=== TEXT PROVIDED ===

On the frontline in the battle against superbugs


While Australia is in a better position than many other countries when it comes to the prevalence of antibiotic-resistant bacteria, the SARS-Cov-2 pandemic could see a rise in home-grown superbugs.

One of Australia’s leading infectious disease physicians, Professor David Paterson treats patients with antibiotic-resistant infections almost every day.

COVID-19 could lead to a rise in superbugs

Dr David Paterson
Dr David Paterson

He fears the large number of COVID patients hospitalised with secondary infections could lead to an increase in superbugs.

Dr Paterson said it remains to be seen whether that will occur, but “that has certainly been the experience overseas when large numbers of COVID patients go into Intensive Care Units”.

Dr Paterson, Director of The University of Queensland’s Centre for Clinical Research (UQCCR) and an Affiliate Professorial Research Fellow with IMB, cites a case where a patient was repatriated back to Brisbane after spending time in an ICU overseas.

“They brought back with them an almost impossible-to-treat bacterium and we had to get an antibiotic from Japan (via a compassionate use program) that’s not commercially available in Australia.”

The treatment was a success and the patient recovered.

Fast-tracking new weapons against superbugs

Dr Paterson said while COVID-19 provides a host of new problems, it has an unexpected upside: newer weapons with which to fight superbugs.

“I’m taking part in a trial on a vaccine against E. coli and the aim of that is to stop people getting [those] infections.”

It’s possible that many more infection-fighting vaccines could be developed on the back of the new vaccine technology that’s been fast-tracked because of the pandemic.

New contact tracing technology could also be deployed in hospital settings to work out the flow of staff members and patients who may have inadvertently spread infections.

Learning vital lessons from COVID-19

Professor Jason Roberts
Professor Jason Roberts

“I think we’re going to be assisted amazingly by the lessons we’ve learned from this fight against COVID,” Dr Paterson said.

“I feel very proud, that here in Brisbane, we’re at the world forefront of research into antibiotic resistance and that’s going to benefit our population and save lives internationally.”

Dr Paterson is collaborating with fellow UQCCR and IMB affiliate researcher Professor Jason Roberts on a clinical trial to optimise antibiotic dosing in the critically ill.

=== EXERCISE DATA ===

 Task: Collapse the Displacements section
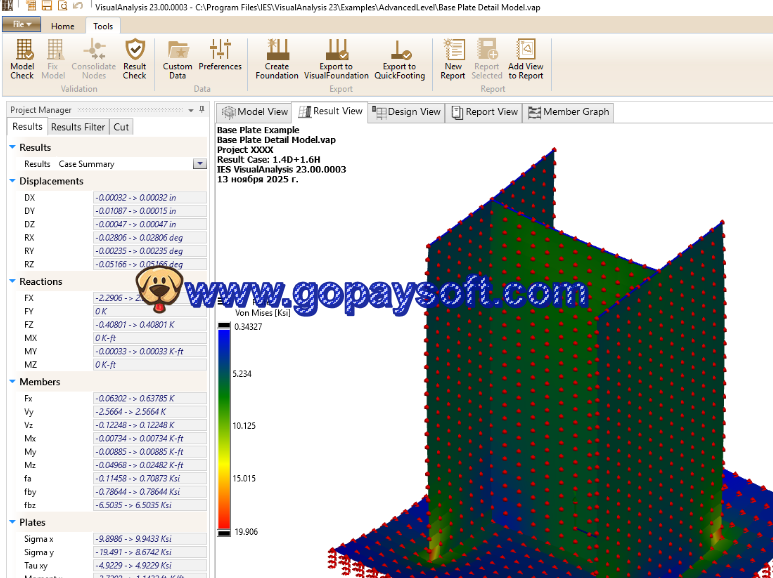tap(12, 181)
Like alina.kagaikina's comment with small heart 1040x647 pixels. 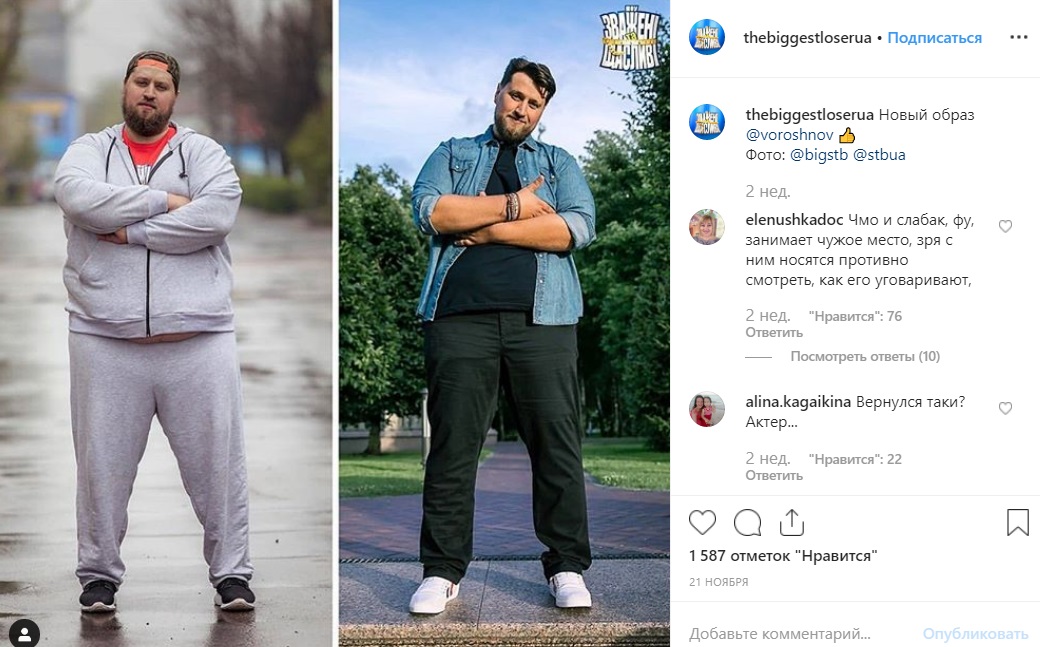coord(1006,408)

===

§ WORK INSTRUCTIONS:
1) List every subheading that appears under the title of the superbugs article.
2) Rewrite the superbugs article starting with "While Australia is" and going on through "in home-grown superbugs.", putting "outbreak" in place of "pandemic".
3) Translate this sentence from the superbugs article into Spanish: "The treatment was a success and the patient recovered."
Draw only on the superbugs article, not on the data.

§ ANSWER SECTION:
1)
- COVID-19 could lead to a rise in superbugs
- Fast-tracking new weapons against superbugs
- Learning vital lessons from COVID-19

2)
While Australia is in a better position than many other countries when it comes to the prevalence of antibiotic-resistant bacteria, the SARS-Cov-2 outbreak could see a rise in home-grown superbugs.

3) El tratamiento fue un éxito y el paciente se recuperó.